A test bench was realised for testing the scroll in different working conditions; the modified “commercial” Sanden SHS33 compressor was used as the expander of the system, and various tests were carried out. By varying the rotation frequency of both the scroll expander and the pump present in the system, the most influential parameters on the operation of the ORC were analysed.
The performance of the scroll was evaluated using R245fa as a working fluid in terms of isentropic effectiveness and filling factor under variable flow rates, expansion ratios and rotational speeds.

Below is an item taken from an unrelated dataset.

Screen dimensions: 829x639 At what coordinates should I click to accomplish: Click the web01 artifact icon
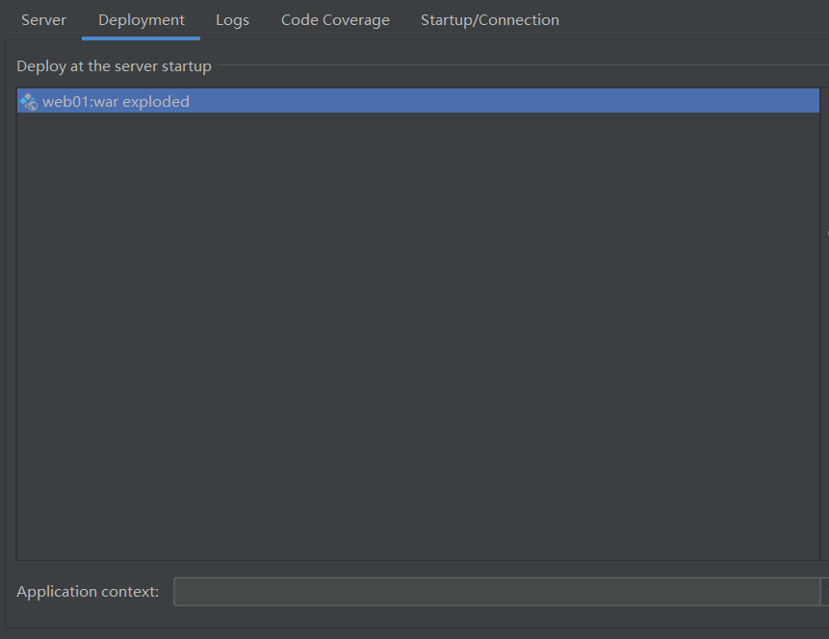(x=28, y=101)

The maximum isentropic effectiveness was reached for an expansion ratio close to the volumetric expansion ratio of the scroll (peaks are around β = 4), and the machine isentropic effectiveness presents small variations in a wide range of working conditions (β = 3 ÷ 4.5). It is also possible to assert that the machine is more tolerant to under-expansion than to over-expansion. However, as regards the filling factor, values higher than one are always observed due to losses in the mechanical seals.
Analysis of the results leads to following considerations:
Before proceeding to an application of the scroll tested in a solar ORC power plant, it will be necessary to improve the mechanical seals of the machine;
A dedicated control strategy should be developed for exploiting the solar energy in the range of the expansion ratio, in which the scroll has the maximum isentropic effectiveness;
The use of a commercial scroll compressor as an expander within an ORC system can represent a valid option for such applications, paying attention to the design of the system.